As home prices keep growing, Chicago buyers wonder, "What bubble?"

Home prices in 2005 appear to be strapped to the space shuttle and headed for the stratosphere.

Boosted by skyrocketing home prices on the East and West coasts, home resale values nationwide increased a hefty annual rate of 13.2 percent from the second quarter of 2004 through the second quarter of 2005, according to Freddie Mac’s quarterly Conventional Mortgage Home Price Survey.

During the last 12 months, home values in the Midwestern states of Illinois, Indiana, Michigan, Ohio and Wisconsin increased 7 percent. During the past five years, Midwestern home values increased 31.3 percent.

In downtown Chicago, housing analyst Appraisal Research Counselors reported that the one-year rise in condominium values was 7 percent in six key zip codes – 60601, 60605, 60606, 60607, 60610 and 60611. Over the past three years, downtown condo values have risen 23.4 percent, and prices have shot up 33.7 percent over the last five years.

Particular niches show even greater appreciation. In the Gold Coast, River North and Old Town, for example, single-family home values skyrocketed 28 percent to an average sale price of more than $1.2 million during the first half of 2005, according to the Chicago Association of Realtors. To the north of those neighborhoods, in Lincoln Park, single-family home values rose 14 percent from January to June of 2005.

“Chicago’s market has been picking up,” said Gail Lissner, vice president of Appraisal Research. “With lots of construction cranes and signs advertising new residences for sale, media pundits have implied that Chicago’s downtown market may be on the verge of a bubble.”

**What is asked**
1. Reproduce word for word the stretch of the Chicago home prices article that begins at "Boosted by skyrocketing" and stops after "last five years.".
2. In the Chicago home prices article, how much did single-family home values in Lincoln Park rise from January to June of 2005?
The records after this article on Chicago home prices aren't needed for anything here.

**Data lines**
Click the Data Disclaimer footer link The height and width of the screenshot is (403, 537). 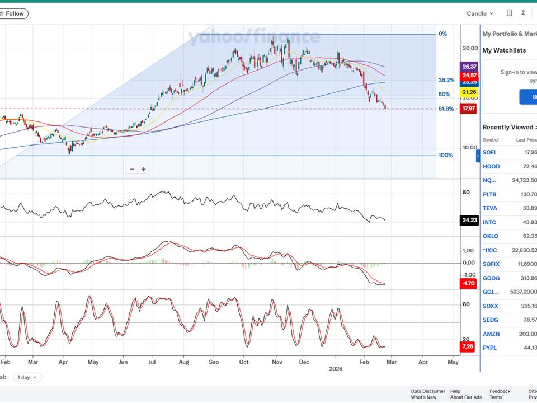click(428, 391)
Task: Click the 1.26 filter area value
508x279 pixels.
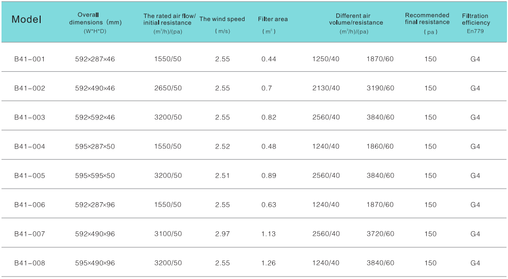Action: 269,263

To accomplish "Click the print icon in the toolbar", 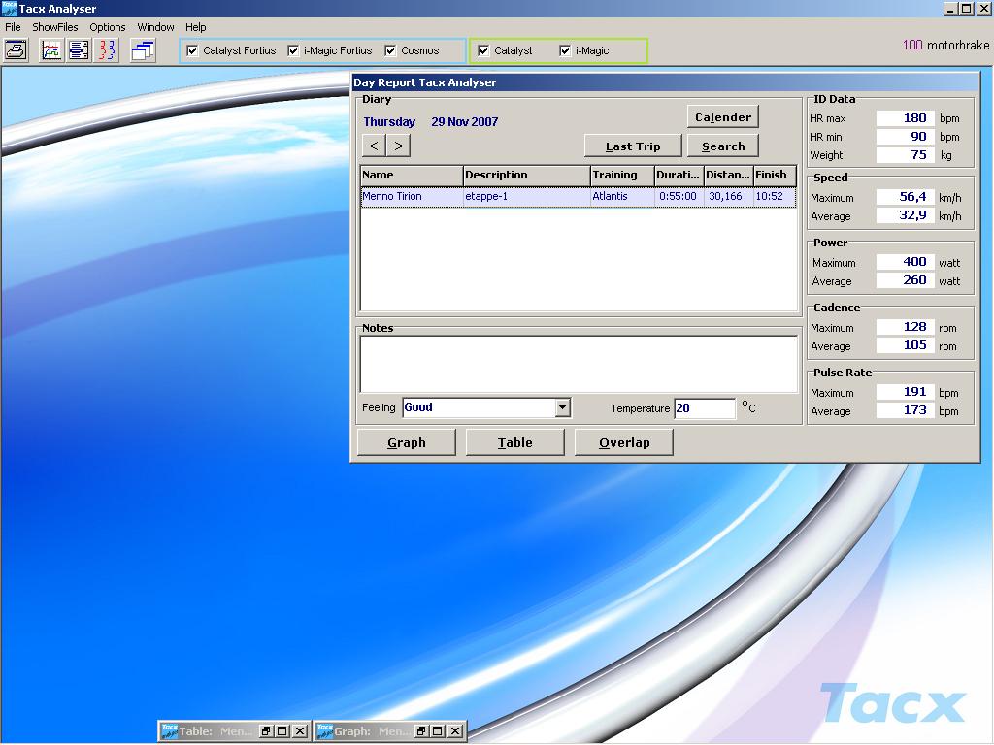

**Response list**
1.
Boosted by skyrocketing home prices on the East and West coasts, home resale values nationwide increased a hefty annual rate of 13.2 percent from the second quarter of 2004 through the second quarter of 2005, according to Freddie Mac’s quarterly Conventional Mortgage Home Price Survey.

During the last 12 months, home values in the Midwestern states of Illinois, Indiana, Michigan, Ohio and Wisconsin increased 7 percent. During the past five years, Midwestern home values increased 31.3 percent.

In downtown Chicago, housing analyst Appraisal Research Counselors reported that the one-year rise in condominium values was 7 percent in six key zip codes – 60601, 60605, 60606, 60607, 60610 and 60611. Over the past three years, downtown condo values have risen 23.4 percent, and prices have shot up 33.7 percent over the last five years.

2. 14 percent.